## STATED TASK A
In the forum thread on voice identification with the P2, what two signals does one reply say digital MEMS microphones need in place of an ADC?

## SELECTED TEXT
+++++

Will P2 be able to do professional Voice Identification?
william chan
Posts: 1,326
in Propeller 2
So now P2 will have ADC pins so it will be super easy to connect Microphones to any pin.
My question, Is the P2 powerful enough to identify a person based on his/her voice?
My question, Is the P2 powerful enough to identify a person based on his/her voice?
Comments
However you don't need an ADC to interface digital MEMS microphones, just clock and data. I would have thought an ARM chip more suitable for this type of thing though since it may need quite some memory.
Not that I have any knowledge on best methods but I don't see why a recognition signature would need to be bigger than 1 KB. It only needs a true/false decision made.
Would it be better to store the voice sample in PDM or PCM for fast identification processing later?
I think our Alexa uploads sounds to the cloud, right?
Maybe that's a better solution needing less MPU power?
Still, Phil Pilgrim seems to have made one that seemed to work OK even on P1.
So, maybe easy to improve with P2.
I think someone here will find a way to do it.
It seems, though, that the recent growth of such capabilities is enabled by neural networks, which are "trained" to perform decision-making tasks, instead of "programmed" to. They don't work in an exact manner, like how a program executes. At the bottom-most level, each neural node makes sense, but nobody can make any high-level determination from that level, because the purposeful behavior emerges from too many such sub-parts to get one's head around.
Neural nets have made lots of neat things possible, but they substitute exactness (which is hard to program, maybe too discriminatory) for probability (a child could train it, but it will be as errant as a child).
If you could figure out what it is about people's voices that differentiate them from each other, you could write an algorithm on the P2 to perform the discrimination, and then weigh out your determinations to arrive at a result.
Neural nets are being applied to a lot of things these days, like spell checking and predicting the end of what someone is typing into a text window. I see these things making obvious mistakes, like capitalizing letters on words because they've seen those words appear in their training data sets as parts of proper nouns. My point is, they know nothing about English, exactly, just statistical likelihoods of one thing following another.
Still, good hobby level fun, I would think.
I just wanted to add something about the neural nets. Big, complicated ones and their training are resource intensive, but once they are created, they can be pruned down some. And sometimes pruned down much more than one would think.

+++++

## EXTRACTED ENTRIES

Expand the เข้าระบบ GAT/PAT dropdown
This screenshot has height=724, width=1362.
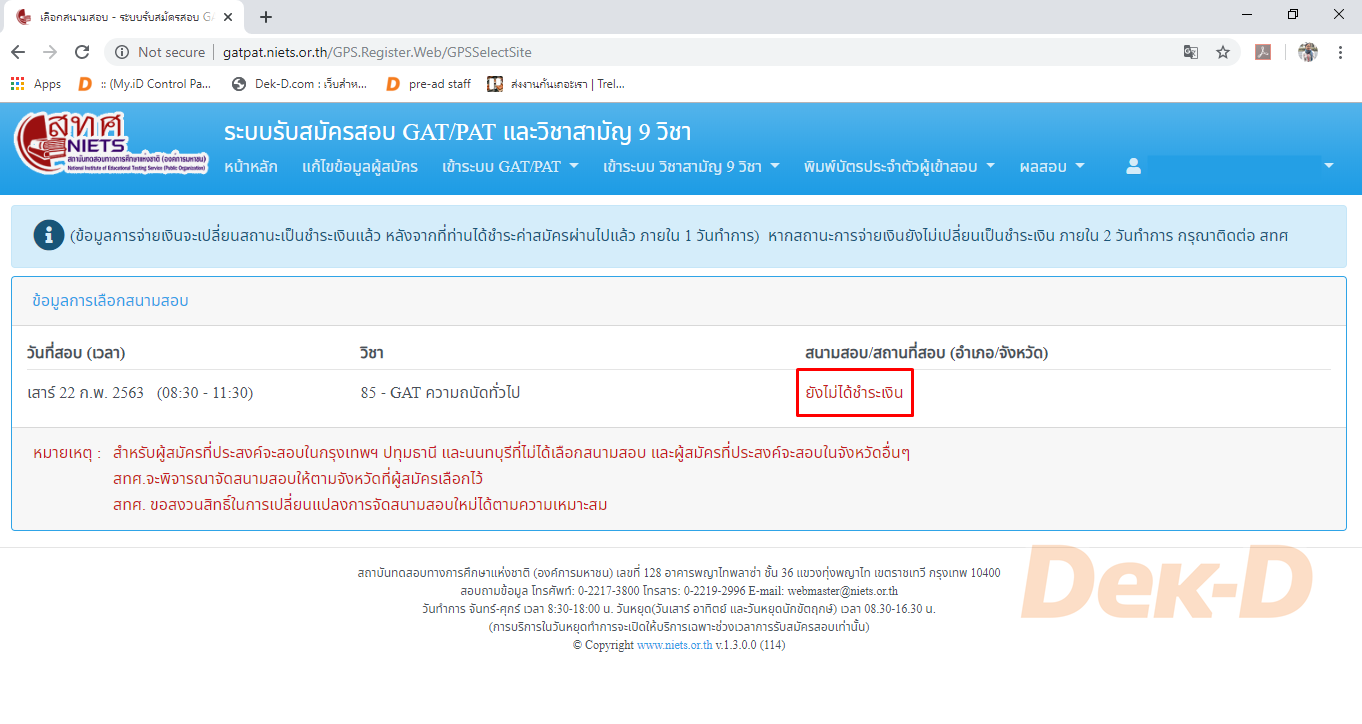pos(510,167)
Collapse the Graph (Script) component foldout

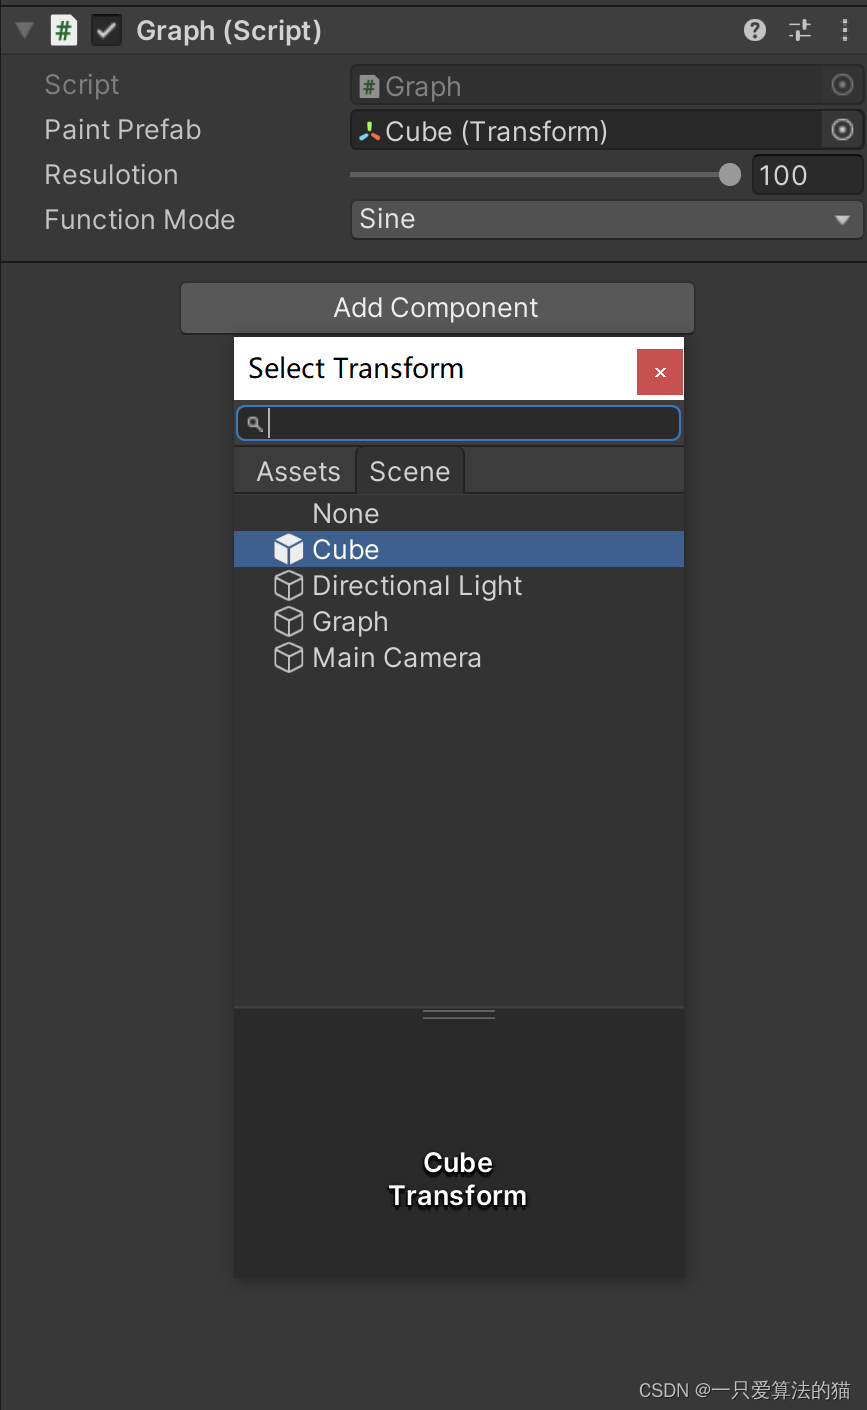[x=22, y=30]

+++++

## STATED TASK B
Collect every line of the listing that contains the word "screenshot".

## EXPECTED OUTPUT A
Clock and data.

## EXPECTED OUTPUT B
This screenshot has height=724, width=1362.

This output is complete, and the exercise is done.